» **PASSAGE FOR REVIEW**
-- -- --

Collectively, our study provides novel insights into the regulatory role of FABP3 on cellular metabolism following TAC-induced cardiac hypertrophy. Meanwhile, targeting FABP3 with agonist may represent an attractive approach to alleviate deranged metabolic milieu in cardiac hypertrophy and achieve the goal of improved heart function.

Animals and generation of FABP3-KO mice

C57BL/6 male mice were purchased from SLAC Laboratory Animal Co., Ltd (Shanghai, China). Global Fabp3 knock-out mice were generated using the CRISPR-Cas9 method as described previously²¹ and housed in cages at room temperature and a 12 h light/dark cycle. All animal experimental procedures were approved by the Animal Care Committee of Shanghai Jiao Tong University School of Medicine.

Transverse aortic constriction (TAC) Model

The TAC model was used to induce pathological cardiac hypertrophy in vivo as described previously⁴⁰. Briefly, 8-week-old mice were anesthetized with isoflurane, intubated, and mechanically ventilated with a low concentration of isoflurane gas (1.0%). After Opening the sternum and moving aside the thymus glands, the aortic arch was visualized and ligated with 6 − 0 silk suture against a 27-gauge needle, then removed the needle and closed the chest with 5 − 0 silk suture. Mice were observed after 15 min for recovery. Sham-operated mice underwent an identical procedure except for aortic constriction.

Western blotting analyses: Total protein extracted from mice organs and cultured cells using SDS lysis (50 mM Tris, pH8.1, 1% SDS, sodium pyrophosphate, β-glycerophosphate, sodium orthovanadate, sodium fluoride, EDTA, and leupeptin) were used for western blot analysis as described previously²¹. Antibodies against the following antigens were used: FABP3 (LS-C172162, LSBio, Seattle, WA, USA), GAPDH (97166, CST, Danvers, MA, USA), a-TUBULIN (66031-1-lg, Proteintech, Wuhan, Hubei, China), PPARa (sc-398394, Santa Cruz, Dallas, Texas, USA), ANP (sc-515701, Santa Cruz, Dallas, Texas, USA), MLYCD (15265-1-AP, Proteintech, Wuhan, Hubei, China), CPT1B (22170-1-AP, Proteintech, Wuhan, Hubei, China), ACC (67373-1-Ig, Proteintech, Wuhan, Hubei, China), GCK (19666-1-AP, Proteintech, Wuhan, Hubei, China). GAPDH and a-TUBULIN were used as controls. Densitometry values were measured by ImageJ for further analysis.

-- -- --

» **TASK REQUIREMENTS**
1. Answer these about the passage on FABP3 and cardiac hypertrophy:
(a) What method was used to generate the global Fabp3 knock-out mice?
(b) What suture and needle were used to ligate the aortic arch in the TAC model?
(c) Which two proteins served as controls in the western blotting?
2. Write the next part of the passage on FABP3 and cardiac hypertrophy, following on from its final sentence.

Stored data
-- -- --

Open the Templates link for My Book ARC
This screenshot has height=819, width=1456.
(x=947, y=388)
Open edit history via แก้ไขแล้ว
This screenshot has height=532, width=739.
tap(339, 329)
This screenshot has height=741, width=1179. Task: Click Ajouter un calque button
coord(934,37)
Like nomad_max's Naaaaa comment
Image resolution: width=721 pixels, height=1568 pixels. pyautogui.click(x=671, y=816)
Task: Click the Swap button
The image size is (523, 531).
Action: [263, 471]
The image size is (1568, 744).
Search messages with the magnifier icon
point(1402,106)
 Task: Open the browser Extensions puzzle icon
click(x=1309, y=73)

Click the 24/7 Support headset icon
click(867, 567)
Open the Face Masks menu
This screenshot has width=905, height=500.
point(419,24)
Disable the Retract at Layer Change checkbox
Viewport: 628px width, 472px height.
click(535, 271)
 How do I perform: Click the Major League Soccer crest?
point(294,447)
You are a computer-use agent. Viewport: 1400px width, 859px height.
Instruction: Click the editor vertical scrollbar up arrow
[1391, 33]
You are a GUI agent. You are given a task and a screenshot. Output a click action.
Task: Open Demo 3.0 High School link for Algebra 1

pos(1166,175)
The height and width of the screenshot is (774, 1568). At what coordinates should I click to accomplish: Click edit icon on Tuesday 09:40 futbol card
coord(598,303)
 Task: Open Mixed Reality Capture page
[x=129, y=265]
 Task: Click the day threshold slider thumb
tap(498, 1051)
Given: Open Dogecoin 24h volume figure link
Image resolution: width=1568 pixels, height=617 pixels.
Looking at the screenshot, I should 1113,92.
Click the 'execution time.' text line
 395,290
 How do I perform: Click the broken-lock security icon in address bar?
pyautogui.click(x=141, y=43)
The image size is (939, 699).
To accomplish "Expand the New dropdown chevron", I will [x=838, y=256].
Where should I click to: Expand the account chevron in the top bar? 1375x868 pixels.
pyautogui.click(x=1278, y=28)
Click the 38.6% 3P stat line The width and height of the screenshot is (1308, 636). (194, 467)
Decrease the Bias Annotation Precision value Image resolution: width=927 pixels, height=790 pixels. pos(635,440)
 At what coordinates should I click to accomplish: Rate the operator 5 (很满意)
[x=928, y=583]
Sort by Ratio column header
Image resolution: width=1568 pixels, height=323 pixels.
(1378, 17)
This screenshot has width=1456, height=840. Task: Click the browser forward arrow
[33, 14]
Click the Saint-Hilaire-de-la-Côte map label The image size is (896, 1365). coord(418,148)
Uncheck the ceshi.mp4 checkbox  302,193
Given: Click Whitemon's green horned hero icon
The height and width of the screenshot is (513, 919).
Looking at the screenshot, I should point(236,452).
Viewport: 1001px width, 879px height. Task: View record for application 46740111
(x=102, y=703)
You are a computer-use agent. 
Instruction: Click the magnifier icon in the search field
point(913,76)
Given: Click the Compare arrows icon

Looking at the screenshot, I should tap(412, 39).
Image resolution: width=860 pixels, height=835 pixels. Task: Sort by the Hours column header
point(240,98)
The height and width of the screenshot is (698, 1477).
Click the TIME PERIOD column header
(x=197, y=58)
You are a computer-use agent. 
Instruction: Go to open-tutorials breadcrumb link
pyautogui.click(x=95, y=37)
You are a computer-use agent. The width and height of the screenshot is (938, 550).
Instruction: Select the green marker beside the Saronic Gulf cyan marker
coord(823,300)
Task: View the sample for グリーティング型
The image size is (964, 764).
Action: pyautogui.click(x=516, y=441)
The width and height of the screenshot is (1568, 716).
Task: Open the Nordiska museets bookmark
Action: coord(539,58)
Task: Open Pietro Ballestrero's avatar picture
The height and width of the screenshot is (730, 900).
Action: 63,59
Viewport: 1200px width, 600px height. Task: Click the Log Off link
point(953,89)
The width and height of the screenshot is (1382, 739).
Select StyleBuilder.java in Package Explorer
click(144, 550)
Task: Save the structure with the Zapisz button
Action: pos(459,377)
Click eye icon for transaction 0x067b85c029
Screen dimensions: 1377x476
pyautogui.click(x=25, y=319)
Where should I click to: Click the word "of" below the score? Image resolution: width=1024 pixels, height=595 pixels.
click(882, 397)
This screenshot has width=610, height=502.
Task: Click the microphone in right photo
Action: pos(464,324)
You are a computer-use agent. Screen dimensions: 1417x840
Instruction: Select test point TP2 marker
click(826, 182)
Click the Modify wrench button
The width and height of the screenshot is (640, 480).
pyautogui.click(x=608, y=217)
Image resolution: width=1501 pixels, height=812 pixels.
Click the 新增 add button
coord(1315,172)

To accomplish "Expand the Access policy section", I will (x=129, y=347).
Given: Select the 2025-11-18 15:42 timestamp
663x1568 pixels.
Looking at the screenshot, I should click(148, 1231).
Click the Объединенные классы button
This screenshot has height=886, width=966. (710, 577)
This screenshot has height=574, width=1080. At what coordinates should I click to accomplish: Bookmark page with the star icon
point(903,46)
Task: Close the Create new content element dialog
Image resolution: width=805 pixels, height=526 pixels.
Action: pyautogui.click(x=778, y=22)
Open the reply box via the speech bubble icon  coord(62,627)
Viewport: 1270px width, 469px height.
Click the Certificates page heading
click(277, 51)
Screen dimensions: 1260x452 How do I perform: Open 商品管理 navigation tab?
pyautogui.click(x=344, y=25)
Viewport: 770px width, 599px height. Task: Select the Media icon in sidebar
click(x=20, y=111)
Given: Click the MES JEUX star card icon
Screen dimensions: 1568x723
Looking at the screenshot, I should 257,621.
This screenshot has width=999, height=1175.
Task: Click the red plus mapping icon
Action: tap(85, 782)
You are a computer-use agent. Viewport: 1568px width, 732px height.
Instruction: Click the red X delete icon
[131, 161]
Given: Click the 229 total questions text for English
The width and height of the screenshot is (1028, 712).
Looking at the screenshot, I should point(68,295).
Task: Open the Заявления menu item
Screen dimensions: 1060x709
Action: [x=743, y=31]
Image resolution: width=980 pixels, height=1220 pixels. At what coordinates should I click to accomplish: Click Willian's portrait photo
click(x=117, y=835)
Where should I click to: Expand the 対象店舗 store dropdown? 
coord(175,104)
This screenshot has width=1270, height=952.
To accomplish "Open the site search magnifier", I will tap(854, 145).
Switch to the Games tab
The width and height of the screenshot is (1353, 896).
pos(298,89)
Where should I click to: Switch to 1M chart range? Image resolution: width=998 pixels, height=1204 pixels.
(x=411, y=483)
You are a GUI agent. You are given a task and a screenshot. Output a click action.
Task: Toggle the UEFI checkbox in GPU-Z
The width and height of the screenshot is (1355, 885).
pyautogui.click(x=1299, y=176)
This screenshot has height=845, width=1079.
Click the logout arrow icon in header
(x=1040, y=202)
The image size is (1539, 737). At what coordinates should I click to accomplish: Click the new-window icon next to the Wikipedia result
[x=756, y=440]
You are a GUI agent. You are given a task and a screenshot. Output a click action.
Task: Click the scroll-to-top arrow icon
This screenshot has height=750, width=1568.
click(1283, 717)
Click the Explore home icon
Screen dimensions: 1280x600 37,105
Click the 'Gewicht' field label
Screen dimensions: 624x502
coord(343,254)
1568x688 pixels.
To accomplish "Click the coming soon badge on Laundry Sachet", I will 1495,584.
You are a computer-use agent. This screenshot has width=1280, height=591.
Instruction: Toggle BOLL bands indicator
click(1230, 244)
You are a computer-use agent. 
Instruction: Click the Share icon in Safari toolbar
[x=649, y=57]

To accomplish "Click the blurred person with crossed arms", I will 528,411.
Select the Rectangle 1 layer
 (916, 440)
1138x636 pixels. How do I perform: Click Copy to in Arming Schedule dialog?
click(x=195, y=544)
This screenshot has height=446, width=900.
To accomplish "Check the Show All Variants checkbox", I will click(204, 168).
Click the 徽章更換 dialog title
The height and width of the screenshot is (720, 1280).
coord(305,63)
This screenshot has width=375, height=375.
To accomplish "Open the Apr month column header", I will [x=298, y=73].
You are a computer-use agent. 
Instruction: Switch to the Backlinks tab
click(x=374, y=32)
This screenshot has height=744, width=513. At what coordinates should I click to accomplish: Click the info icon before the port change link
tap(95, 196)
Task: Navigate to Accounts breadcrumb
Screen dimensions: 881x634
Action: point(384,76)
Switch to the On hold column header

-- -- --

» **RESULTS OF THE TASKS**
1.
(a) The CRISPR-Cas9 method.
(b) 6 − 0 silk suture against a 27-gauge needle.
(c) GAPDH and a-TUBULIN.

2.
Real-time quantitative polymerase chain reaction (RT-qPCR)

Total RNA from mouse organs and cultured cells was extracted using Trizol reagent according to the manufacturer’s protocols (Thermo Fisher Scientific Co., CA, USA). Primers for specific genes are presented in Supplementary Table. 2. The mRNA expression of indicated genes was amplified with ChamQ Universal SYBR qPCR Mix Kit (Q711-02, Vazyme, China) and detected using the Applied Biosystems QuantStudio 6 Flex Real-Time PCR System. The relative levels of specific genes were calculated by normalizing the level of Gapdh or 18S using the 2^−ΔΔCT method.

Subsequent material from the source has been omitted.